Universities Allied for Essential Medicines

NIH Acts on Commitment to Global Access Licensing by Licensing Patents to Medicines Patent Pool

September 30, 2010
Contact: Sara Crager
Email: sara [dot] crager at yale [dot] edu
For Immediate Release
NIH Acts on Commitment to Global Access Licensing by Licensing Patents to Medicines Patent Pool
Universities and Companies Must Take Action to Improve Access to Medicines

Berkeley – The National Institutes of Health and the UNITAID-supported Medicines Patent Pool today announced the licensing of a patent related to the HIV/AIDS medicine darunavir, following through on NIH and Obama administration commitments to manage patents in ways that will improve access to affordable medicines in poor countries.  Universities Allied for Essential Medicines (UAEM) and other access to medicines groups asked Obama to ensure medicines discovered with public funding would be available for low-cost production in poor countries, which the administration codified in its plan to combat global HIV/AIDS.[1]  Years of UAEM campaigning also recently led NIH, University of Illinois at Chicago, a co-discoverer of the licensed patent, and major universities such as Harvard and Yale to agree to use patenting and licensing of their discoveries to improve affordable access.[2]

“Though we must continue to fight for funding for universal access to HIV/AIDS treatment, NIH Director Dr. Collins and the Obama administration deserve a great deal of credit for taking this important step,” said Ethan Guillen, Executive Director of UAEM.  “They send an important signal that universities and government must be leaders in ensuring that patents do not block access to lifesaving medicines in the countries where they are needed most.”

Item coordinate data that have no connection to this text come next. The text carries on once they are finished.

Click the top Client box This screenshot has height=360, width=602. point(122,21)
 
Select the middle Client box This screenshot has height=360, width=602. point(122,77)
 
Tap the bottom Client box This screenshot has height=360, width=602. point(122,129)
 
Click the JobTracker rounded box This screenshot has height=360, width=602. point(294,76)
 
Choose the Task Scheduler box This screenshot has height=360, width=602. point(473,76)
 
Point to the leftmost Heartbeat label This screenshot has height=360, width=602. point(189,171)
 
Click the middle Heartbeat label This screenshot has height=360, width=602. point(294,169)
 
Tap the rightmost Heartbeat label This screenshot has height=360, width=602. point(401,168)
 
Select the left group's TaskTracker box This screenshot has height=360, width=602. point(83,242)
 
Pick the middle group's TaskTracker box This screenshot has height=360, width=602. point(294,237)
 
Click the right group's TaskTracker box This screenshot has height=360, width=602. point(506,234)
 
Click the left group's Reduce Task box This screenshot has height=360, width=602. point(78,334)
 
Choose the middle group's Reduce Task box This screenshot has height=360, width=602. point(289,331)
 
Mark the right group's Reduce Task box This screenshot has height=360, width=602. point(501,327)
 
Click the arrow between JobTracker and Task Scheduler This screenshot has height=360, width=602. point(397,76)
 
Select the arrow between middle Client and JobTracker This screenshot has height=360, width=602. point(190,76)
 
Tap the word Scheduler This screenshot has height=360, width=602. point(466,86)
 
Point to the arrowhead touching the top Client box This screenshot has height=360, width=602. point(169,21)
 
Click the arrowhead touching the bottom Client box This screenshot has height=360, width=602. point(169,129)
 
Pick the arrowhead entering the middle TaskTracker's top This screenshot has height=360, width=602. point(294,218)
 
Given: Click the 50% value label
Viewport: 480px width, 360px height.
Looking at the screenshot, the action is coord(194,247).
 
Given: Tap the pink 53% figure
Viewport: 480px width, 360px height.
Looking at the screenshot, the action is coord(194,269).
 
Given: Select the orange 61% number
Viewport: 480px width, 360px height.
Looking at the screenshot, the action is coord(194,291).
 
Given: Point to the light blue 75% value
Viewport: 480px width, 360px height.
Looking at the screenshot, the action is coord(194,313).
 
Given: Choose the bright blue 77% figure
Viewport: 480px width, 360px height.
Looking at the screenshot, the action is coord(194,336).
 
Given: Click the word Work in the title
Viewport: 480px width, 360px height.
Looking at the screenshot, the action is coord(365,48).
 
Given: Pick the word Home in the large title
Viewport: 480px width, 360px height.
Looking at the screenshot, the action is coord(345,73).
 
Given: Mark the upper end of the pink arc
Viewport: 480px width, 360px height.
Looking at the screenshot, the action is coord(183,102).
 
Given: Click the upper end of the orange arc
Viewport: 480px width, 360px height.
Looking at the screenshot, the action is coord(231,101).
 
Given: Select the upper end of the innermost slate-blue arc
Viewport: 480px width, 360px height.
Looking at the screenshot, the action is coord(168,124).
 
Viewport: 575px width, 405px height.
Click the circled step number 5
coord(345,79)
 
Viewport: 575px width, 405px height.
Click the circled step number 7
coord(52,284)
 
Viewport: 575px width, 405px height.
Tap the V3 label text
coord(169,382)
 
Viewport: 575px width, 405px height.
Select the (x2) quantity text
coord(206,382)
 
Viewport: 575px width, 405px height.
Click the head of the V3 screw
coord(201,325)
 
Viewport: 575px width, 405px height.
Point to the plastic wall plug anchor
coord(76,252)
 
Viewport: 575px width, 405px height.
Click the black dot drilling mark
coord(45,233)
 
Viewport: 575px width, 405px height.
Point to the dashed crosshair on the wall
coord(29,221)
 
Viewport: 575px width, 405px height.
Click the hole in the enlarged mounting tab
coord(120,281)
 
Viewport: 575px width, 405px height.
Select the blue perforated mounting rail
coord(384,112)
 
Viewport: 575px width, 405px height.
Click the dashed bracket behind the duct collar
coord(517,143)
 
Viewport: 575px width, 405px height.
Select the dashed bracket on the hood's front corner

Other patent holders, such as Tibotec (owned by Johnson & Johnson), Merck, Abbott, Boehringer Ingelheim, Bristol-Myers Squibb, Roche, ViiV and Emory University and Gilead Sciences, should also license their patents to the Patent Pool in order to enable the production of low-cost generic medicines for use in developing countries.  While access to additional patents will be needed to produce and sell darunavir, on the whole, universities and public institutions like NIH are key drivers for innovative HIV/AIDS medicines.  Between 1987 and 2007, fully 10 out of 30 HIV/AIDS treatments have had university patents.[3]

UAEM lauds the NIH for specifying all low- and middle-income countries as potential beneficiaries of the license, including countries such as Brazil, India and China where the vast majority of the world’s poor still live.  The NIH is sending a strong signal to universities and public institutions as well as private companies worldwide that they must live up to their missions and contribute to improved global health.  Universities who have not yet adopted global access licensing policies such as the University of California, a major holder of medicine patents, must take action to ensure their patents don’t act as a barrier to affordable medicine in developing countries.  Furthermore, universities should license their medicines-related patents to the Pool, and should follow the precedent set by the NIH in agreeing to equitable and transparent licensing terms.

In 2009, UAEM held a major conference on the patent pool which included participants from nearly all holders of patents needed by the Medicines Patent Pool.
It is hoped that the Patent Pool will facilitate access to treatment for HIV/AIDS by creating a one-stop shop from which qualified generic manufacturers will be able to get the intellectual property needed to make affordable generics for use in developing countries.